The volume increase of the leather is even more pronounced compared to the leather of Example 1. The leather differs from Example 1 in terms of the handle.

Example 4 ( according to the invention) The procedure was as in Example 3, but with the following change: in step b) Step b)

The next day, the leather was stretched out, wet tensioned and dried in the tenter frame for 2-8 hours while introducing low pressure steam at 40-70 ° C. This was followed by hanging drying and air conditioning overnight, a tunnel on the Stollmaschine and without a subsequent Millen.

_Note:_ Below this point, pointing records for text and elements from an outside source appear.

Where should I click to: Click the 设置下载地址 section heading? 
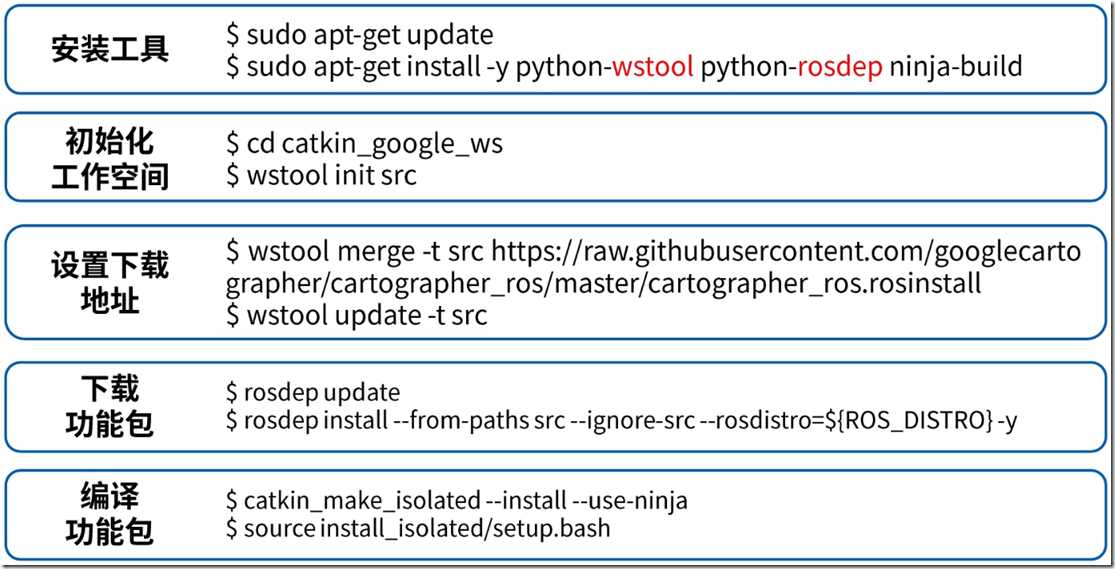point(110,282)
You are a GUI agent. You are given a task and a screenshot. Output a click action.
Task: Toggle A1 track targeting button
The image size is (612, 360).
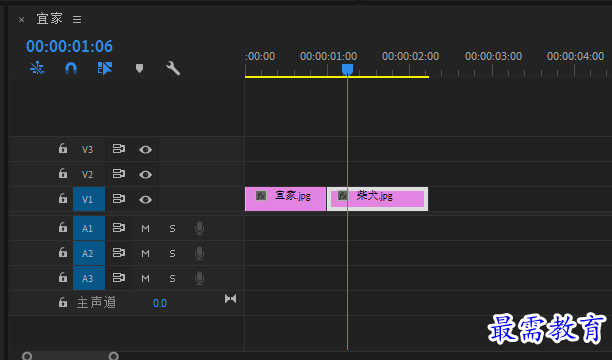[x=89, y=228]
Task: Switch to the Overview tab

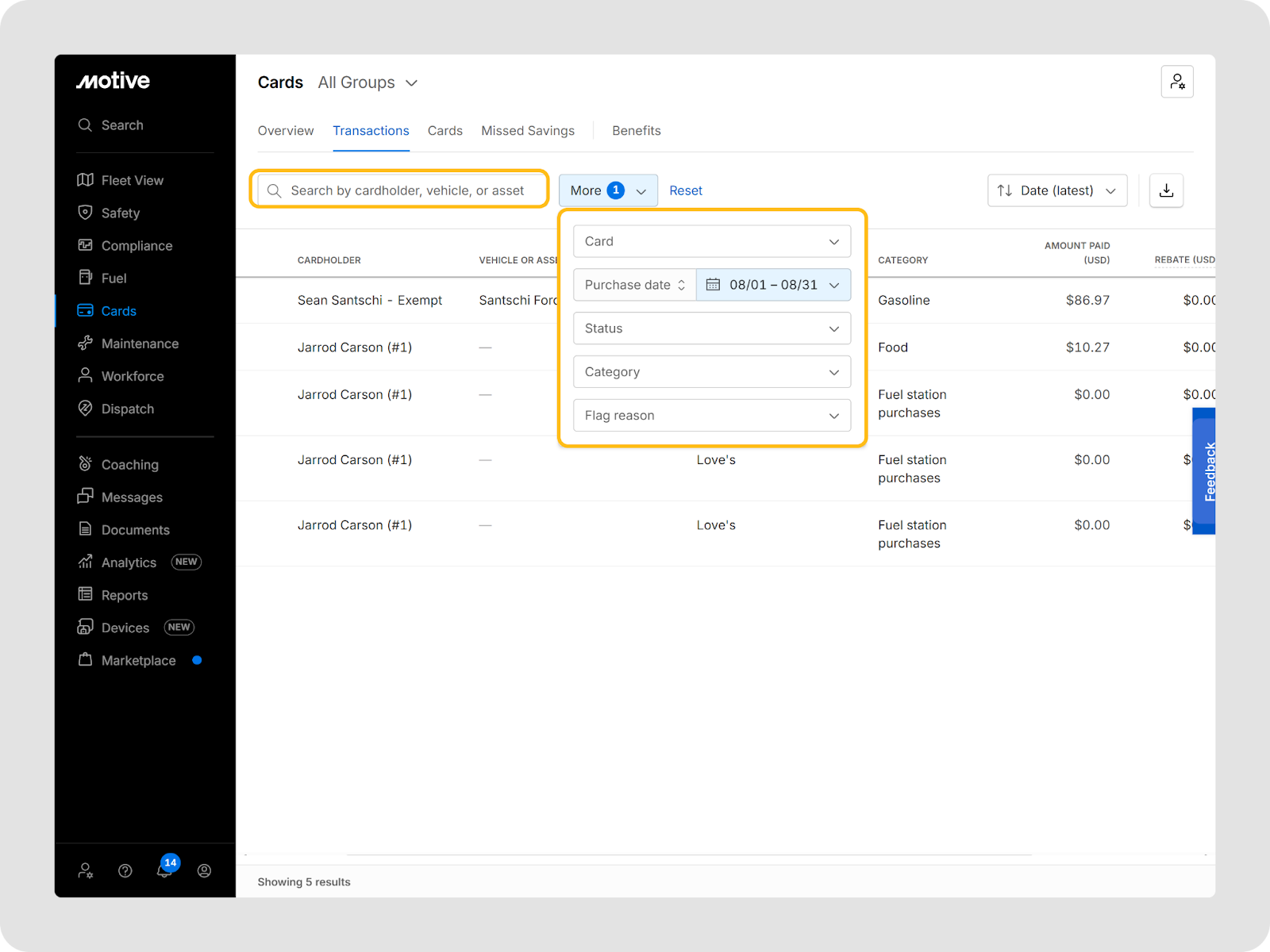Action: pyautogui.click(x=286, y=131)
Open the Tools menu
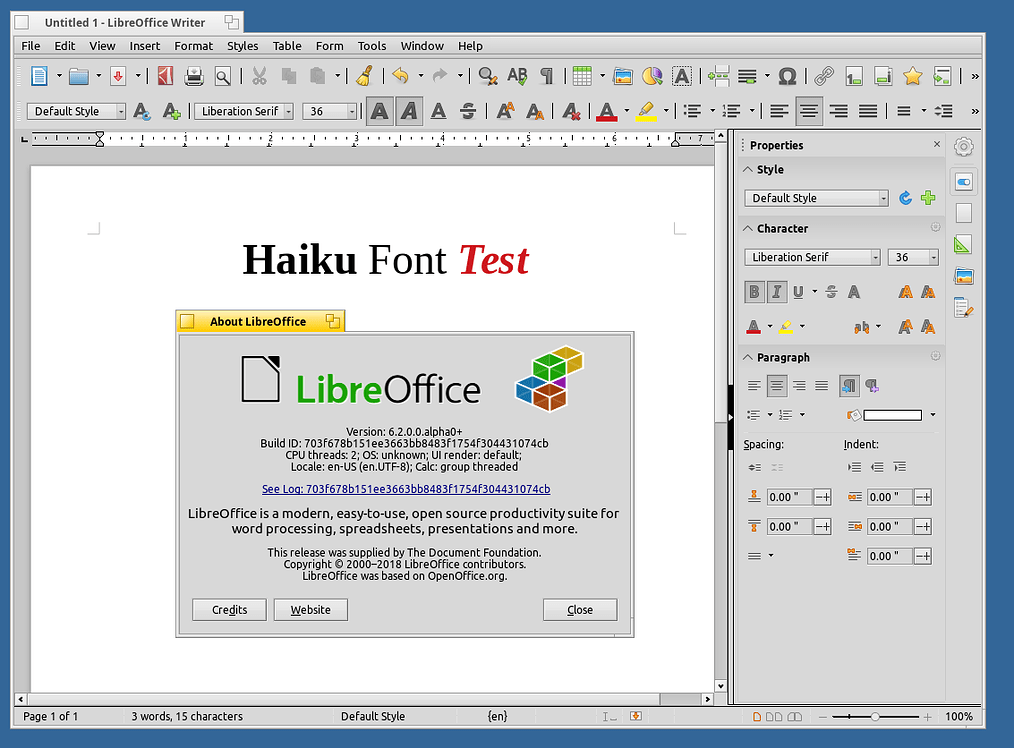Viewport: 1014px width, 748px height. (371, 46)
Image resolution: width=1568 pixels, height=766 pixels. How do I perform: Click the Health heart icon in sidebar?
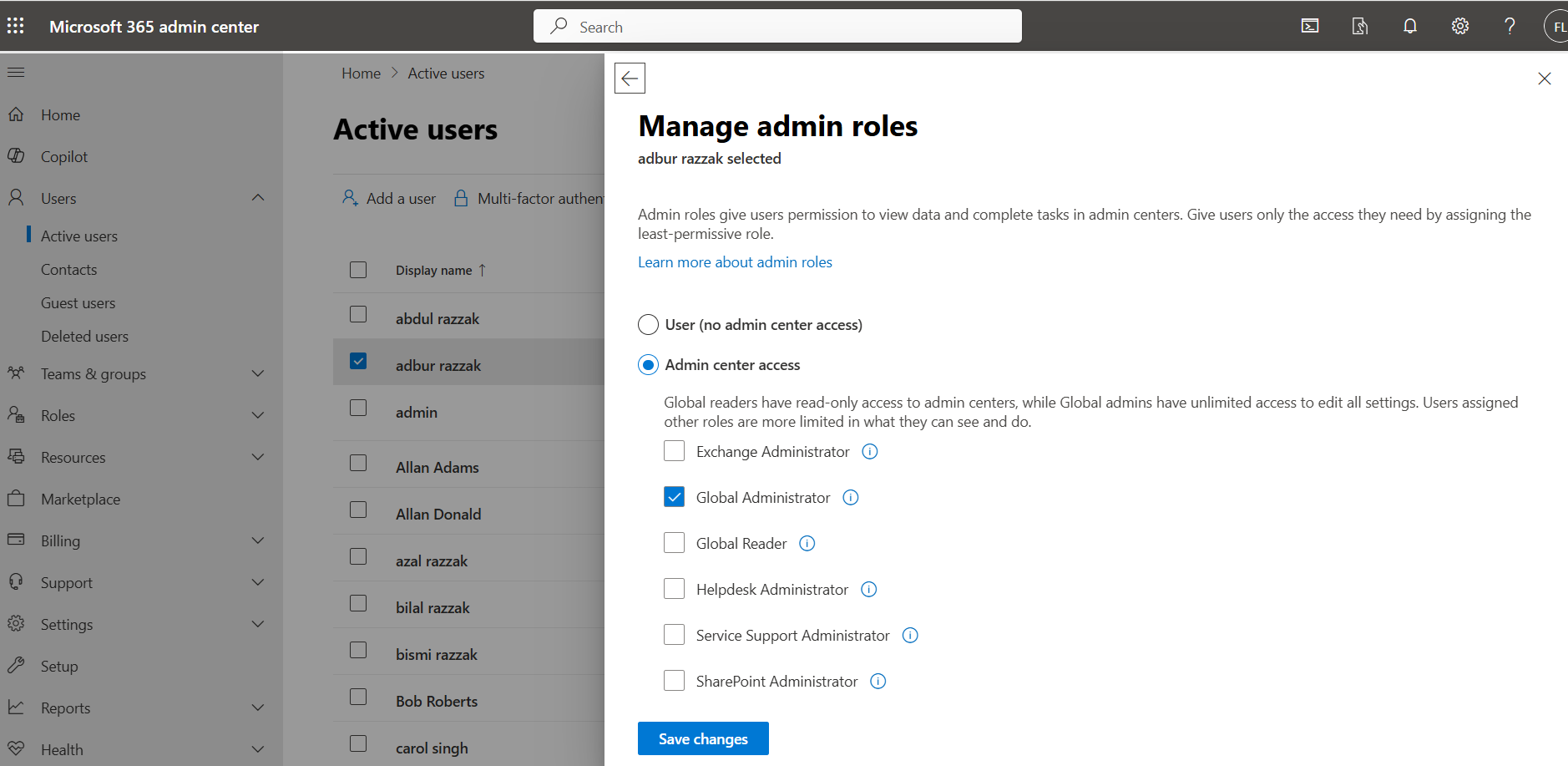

By treatment with relaxed superheated steam as in Example 1, the expansion of the hollow microspheres was carried out to give a soft leather with low density (0.39 g / cm ³ ) and compared to a leather without embedded microballoons significantly reduced static water absorption (Kubelka: after 2 hours: 54%, after 24 hours: 67%).

The volume increase of the leather is unchanged from the leather of Example 3. The leather differs from Example 3 by a slightly less pronounced scar grain with almost the same pleasant grip.

Claims (2)

Mixture containing c) hollow microspheres containing a liquid having a boiling point at normal pressure of less than 60 ° C, and d) a softening retanning agent based on polyamide carboxylic acids or based on esters of polycarboxylic acids and linear or branched polyether polyols. Use of the mixture according to claim 1 for retanning leathers.